I have a history of missing bassist Tamara Murphy so I’m relieved to have finally caught her but it was a close thing. Tamara was here again with the Fran Swinn Trio at Hippo on a tour to launch their new CD. Even this time I only managed to get there for their final set after another engagement. I’d missed this trio with a circus act a few months before and Tamara a string of times in the past. Then when I was recently at the David Gage bass shop in NYC, I mentioned Australia and they volunteered Tamara Murphy, which impressed me. So finally I catch up.

This trio plays an impressionistic music of varied times and angular melodies and with that indefinite pitch that I hear in some modern jazz guitar. The underlying harmonies often sound of limited chords and the bass is more riffish than chordal. Fran’s guitar solos break from this with modern substitutions, a general freedom of harmony and sequences that move over symmetrical changes and into and out of dissonance using a sharp, trebly tone with echo effects and finger picking along with plectrum. I thought of Scofield and Fran mentioned Metheny and Frisell. Tamara took frequent solos which were more consonant and with a lovely sense of intervallic melody, although I did wonder at the exotic scales she was playing (this was not obvious major tonality). These were clearly double-bass solos of intellect and movement and with a fair touch of speed and with a unusual double-speed note pairs out of little two-finger fills. Tamara was playing on a borrowed gut-strung bass. I‘m not sure of her normal instrument and its stringing, but it would be interesting to see what changes this different bass has wrought in her playing. Ben’s drumming initially seemed sparse and truncated and soft (question my feminist credentials, but for the first solo I thought of a local lack of testosterone) but that was just the first solo I heard. Later, there were solos of volume and rolls and busy-ness, and these solos were frequent and surprisingly short (which I felt that suited the band) and of a modern approach that felt to me like storytelling.

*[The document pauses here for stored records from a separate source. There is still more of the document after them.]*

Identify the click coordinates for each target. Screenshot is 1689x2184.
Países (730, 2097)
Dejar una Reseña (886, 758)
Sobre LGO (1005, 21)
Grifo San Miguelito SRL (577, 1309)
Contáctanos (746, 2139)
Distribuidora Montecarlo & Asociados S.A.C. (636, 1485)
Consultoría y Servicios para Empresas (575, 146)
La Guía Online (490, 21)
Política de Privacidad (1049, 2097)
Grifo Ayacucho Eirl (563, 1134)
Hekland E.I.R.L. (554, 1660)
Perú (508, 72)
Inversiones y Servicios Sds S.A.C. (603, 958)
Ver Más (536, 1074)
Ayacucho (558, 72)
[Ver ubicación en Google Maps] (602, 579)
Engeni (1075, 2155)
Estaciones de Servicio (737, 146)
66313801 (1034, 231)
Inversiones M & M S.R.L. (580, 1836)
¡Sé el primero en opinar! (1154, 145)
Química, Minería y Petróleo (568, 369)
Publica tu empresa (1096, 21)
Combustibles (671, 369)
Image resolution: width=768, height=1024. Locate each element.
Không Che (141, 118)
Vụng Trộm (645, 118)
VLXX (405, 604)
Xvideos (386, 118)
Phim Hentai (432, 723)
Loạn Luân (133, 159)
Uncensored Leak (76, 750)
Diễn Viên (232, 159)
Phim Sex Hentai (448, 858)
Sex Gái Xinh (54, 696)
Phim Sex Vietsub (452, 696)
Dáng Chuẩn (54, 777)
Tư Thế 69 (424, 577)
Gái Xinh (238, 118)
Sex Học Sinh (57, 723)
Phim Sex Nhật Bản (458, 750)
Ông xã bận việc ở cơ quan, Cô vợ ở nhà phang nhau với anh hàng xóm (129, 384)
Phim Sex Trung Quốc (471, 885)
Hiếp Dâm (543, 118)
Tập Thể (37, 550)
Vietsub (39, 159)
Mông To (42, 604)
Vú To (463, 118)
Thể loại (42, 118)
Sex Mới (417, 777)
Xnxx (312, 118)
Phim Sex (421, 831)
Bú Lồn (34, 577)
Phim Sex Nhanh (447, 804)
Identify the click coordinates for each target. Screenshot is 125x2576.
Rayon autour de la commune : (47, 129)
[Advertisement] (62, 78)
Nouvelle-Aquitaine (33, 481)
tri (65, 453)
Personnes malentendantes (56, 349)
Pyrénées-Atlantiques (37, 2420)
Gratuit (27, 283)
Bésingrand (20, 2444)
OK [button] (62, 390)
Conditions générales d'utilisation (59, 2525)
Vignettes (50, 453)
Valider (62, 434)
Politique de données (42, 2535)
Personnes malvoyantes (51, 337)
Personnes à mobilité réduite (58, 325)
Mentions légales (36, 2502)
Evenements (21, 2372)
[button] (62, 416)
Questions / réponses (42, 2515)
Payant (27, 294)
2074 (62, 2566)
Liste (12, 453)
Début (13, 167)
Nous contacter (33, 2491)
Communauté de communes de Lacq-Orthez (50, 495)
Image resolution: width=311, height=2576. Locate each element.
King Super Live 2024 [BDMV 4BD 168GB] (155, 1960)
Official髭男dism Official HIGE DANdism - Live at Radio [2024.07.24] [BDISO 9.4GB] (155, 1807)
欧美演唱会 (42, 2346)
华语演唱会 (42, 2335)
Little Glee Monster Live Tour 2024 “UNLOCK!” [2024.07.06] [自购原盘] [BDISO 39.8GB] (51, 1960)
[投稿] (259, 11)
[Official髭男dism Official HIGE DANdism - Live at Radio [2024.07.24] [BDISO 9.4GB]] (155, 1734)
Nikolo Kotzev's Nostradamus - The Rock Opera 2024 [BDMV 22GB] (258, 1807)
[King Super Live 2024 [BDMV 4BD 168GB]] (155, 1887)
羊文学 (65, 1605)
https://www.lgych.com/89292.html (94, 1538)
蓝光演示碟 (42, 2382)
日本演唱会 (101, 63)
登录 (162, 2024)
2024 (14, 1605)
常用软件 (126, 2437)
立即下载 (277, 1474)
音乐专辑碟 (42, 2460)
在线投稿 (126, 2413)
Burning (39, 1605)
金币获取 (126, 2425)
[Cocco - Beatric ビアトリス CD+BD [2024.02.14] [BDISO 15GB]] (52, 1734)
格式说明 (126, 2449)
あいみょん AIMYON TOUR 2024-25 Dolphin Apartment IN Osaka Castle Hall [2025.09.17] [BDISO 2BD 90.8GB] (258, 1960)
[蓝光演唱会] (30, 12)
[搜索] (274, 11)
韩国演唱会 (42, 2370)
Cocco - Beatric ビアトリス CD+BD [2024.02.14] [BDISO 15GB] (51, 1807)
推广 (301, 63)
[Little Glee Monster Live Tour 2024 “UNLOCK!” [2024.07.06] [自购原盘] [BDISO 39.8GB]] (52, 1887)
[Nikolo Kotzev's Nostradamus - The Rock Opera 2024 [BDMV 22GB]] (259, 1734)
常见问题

The tunes were presumably originals, although I thought Fran said we’d recognise the last tune of the night (I didn’t). I counted 7s and a 5/4 ballad and had difficulty counting some others so I guessed odd counts like 13s or 15s. The melodies were jagged and unexpected to my ear, but attractive too. The form was mostly standard head-solos-head, but there was variation, and the solos were not particularly different from the head in structure or conception, so there was a consistency within and between tunes which seems to me a mark of impressionism. It all makes for an interesting palette and a desire on my part to revisit people like Metheny and Meldau and their impressionistic ilk.

Fran Swinn (guitar) led a trio with Tamara Murphy (bass) and Ben Hendry (drums).